Problem to solve:
Exactly as they appear, copy the lines from the one holding "This screenshot has height=586, width=801." through the end of the records, leaving pictures out.

-- Input data follows --

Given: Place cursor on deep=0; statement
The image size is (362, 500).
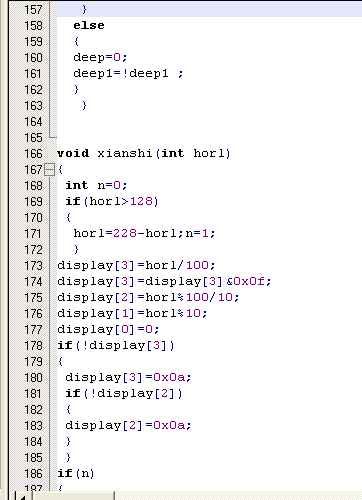Looking at the screenshot, I should [x=100, y=57].
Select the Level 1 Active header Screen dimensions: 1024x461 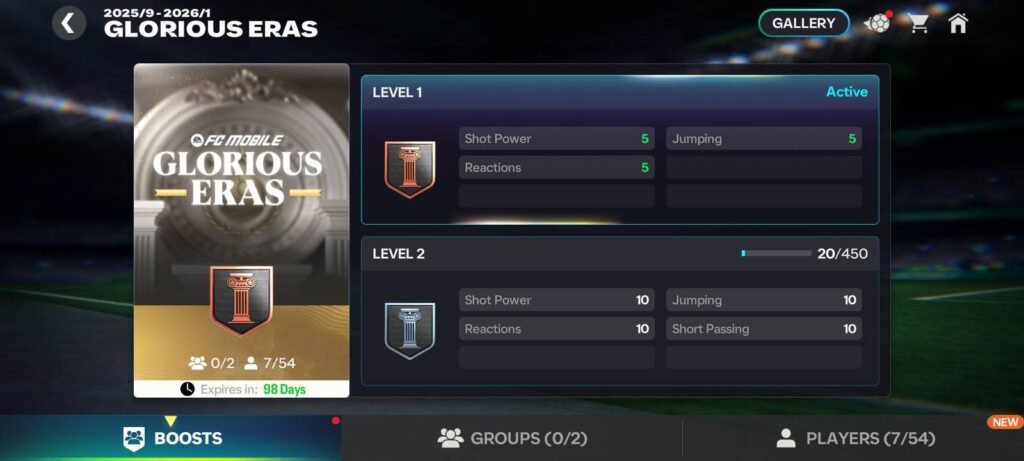[x=620, y=92]
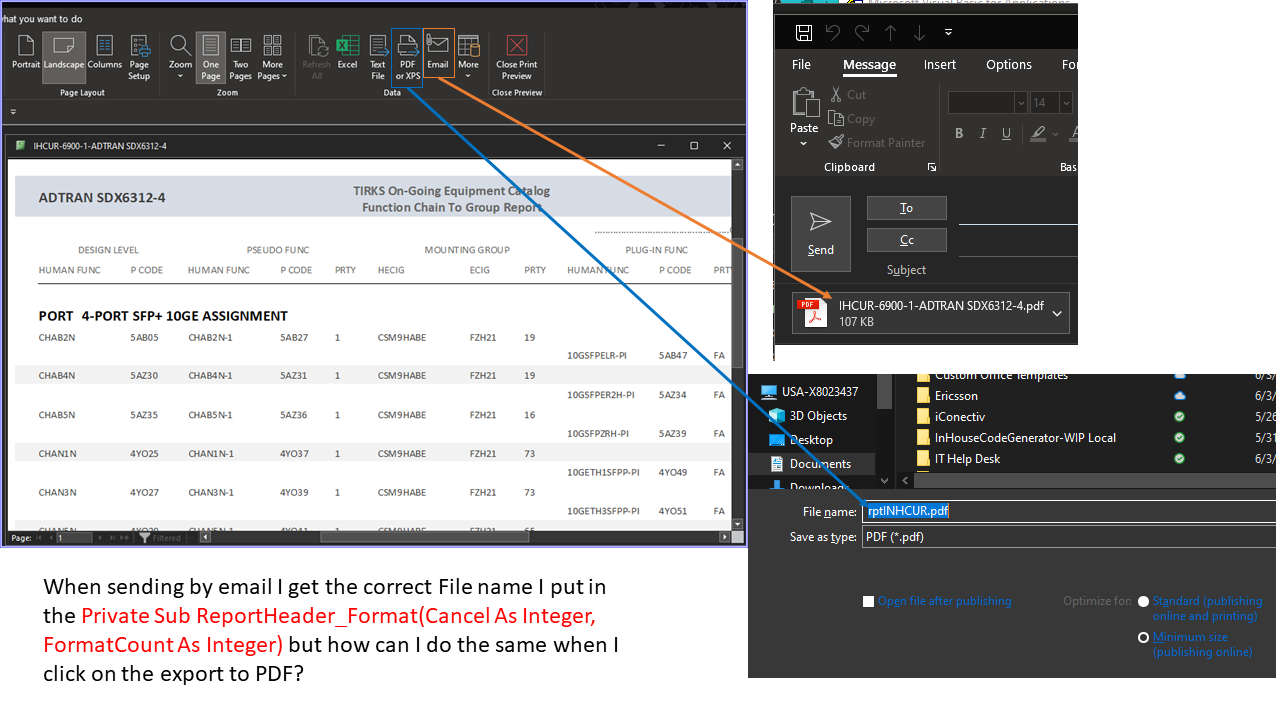
Task: Click the PDF or XPS export icon
Action: (407, 55)
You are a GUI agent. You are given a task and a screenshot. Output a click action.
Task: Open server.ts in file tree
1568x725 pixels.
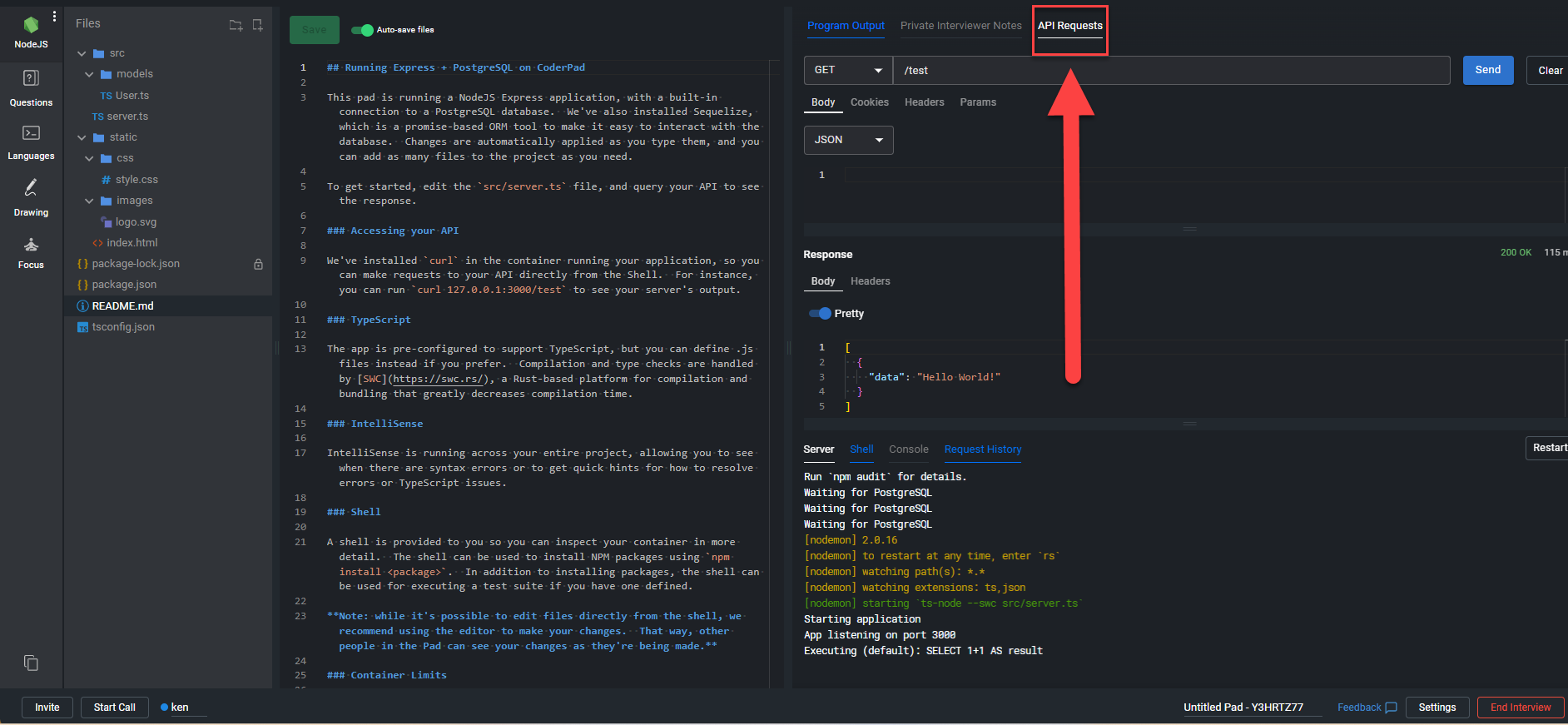[127, 117]
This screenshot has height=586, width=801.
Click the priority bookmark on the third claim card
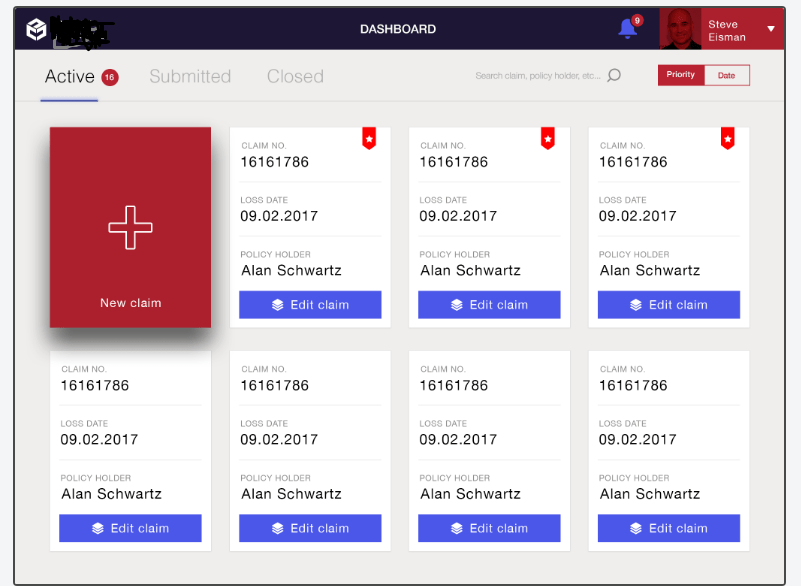pyautogui.click(x=727, y=139)
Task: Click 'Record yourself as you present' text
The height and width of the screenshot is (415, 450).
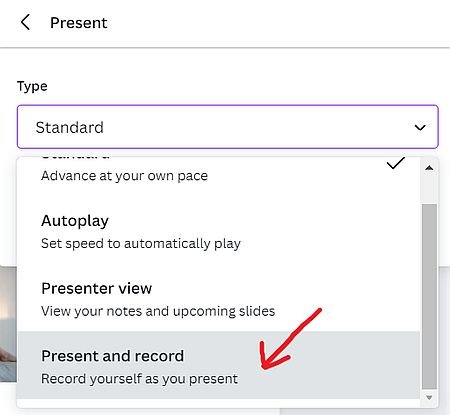Action: 139,379
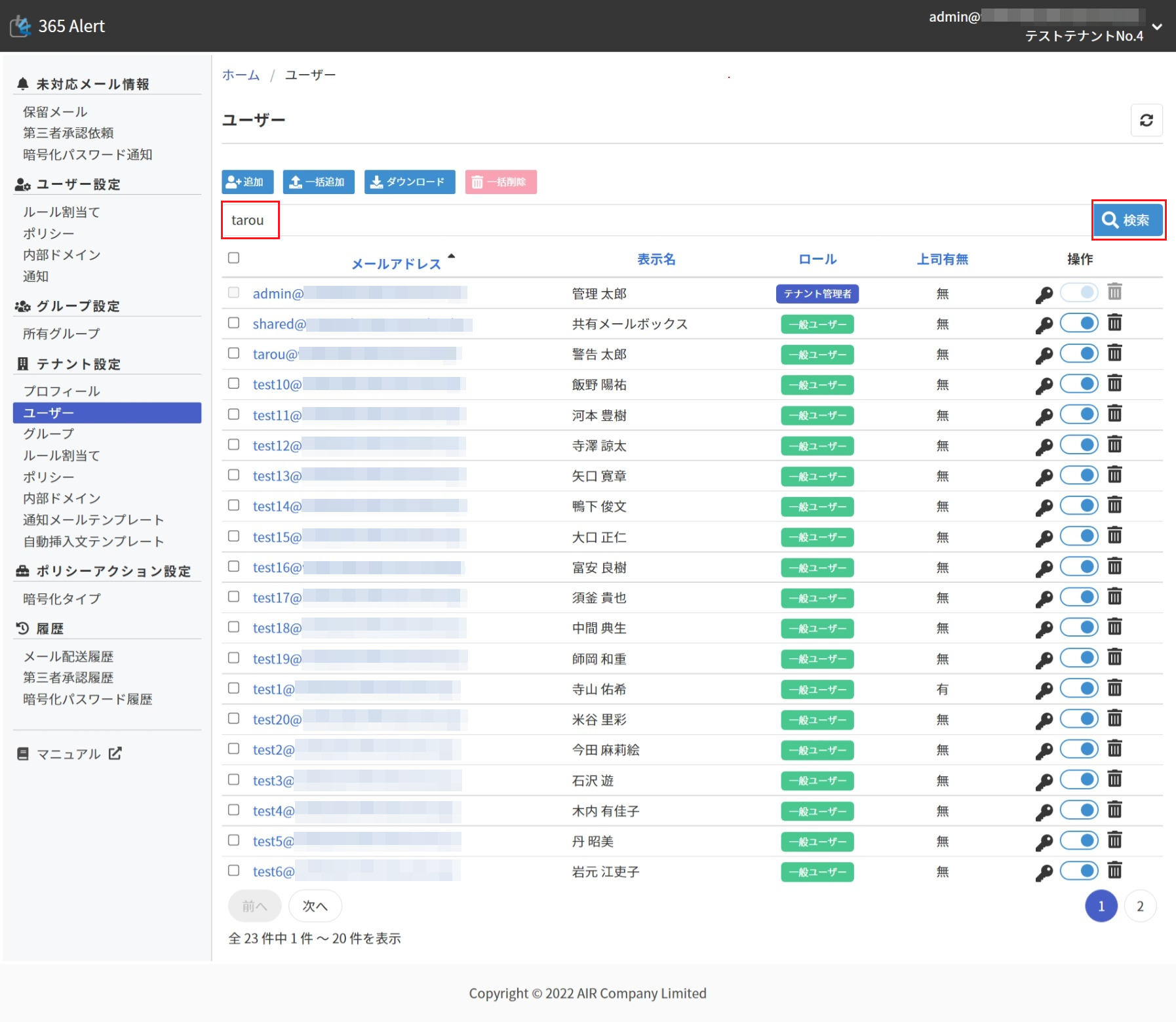This screenshot has height=1022, width=1176.
Task: Open メール配送履歴 in the sidebar
Action: coord(68,656)
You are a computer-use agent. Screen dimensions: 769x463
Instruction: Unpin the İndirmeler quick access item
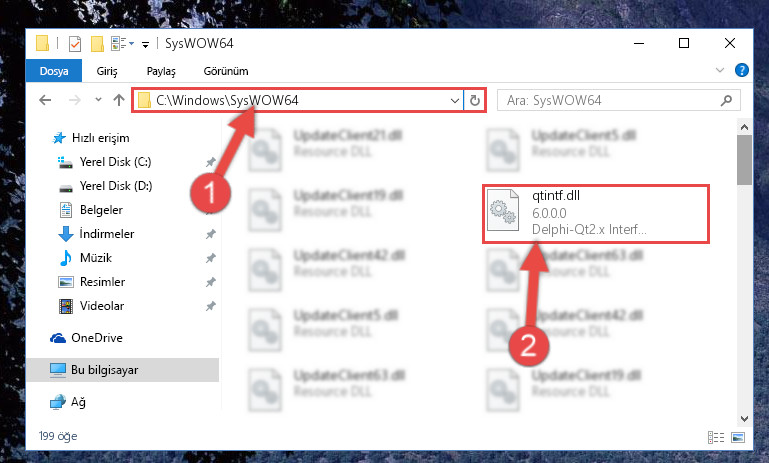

-- Input data concluded --

Completed task:
This screenshot has height=586, width=801.
Click the priority bookmark on the third claim card
pyautogui.click(x=727, y=139)
Task: Click 'Record yourself as you present' text
The height and width of the screenshot is (415, 450).
Action: 139,379
This screenshot has height=1022, width=1176.
Task: Open メール配送履歴 in the sidebar
Action: coord(68,656)
You are a computer-use agent. Screen dimensions: 769x463
Instruction: Unpin the İndirmeler quick access item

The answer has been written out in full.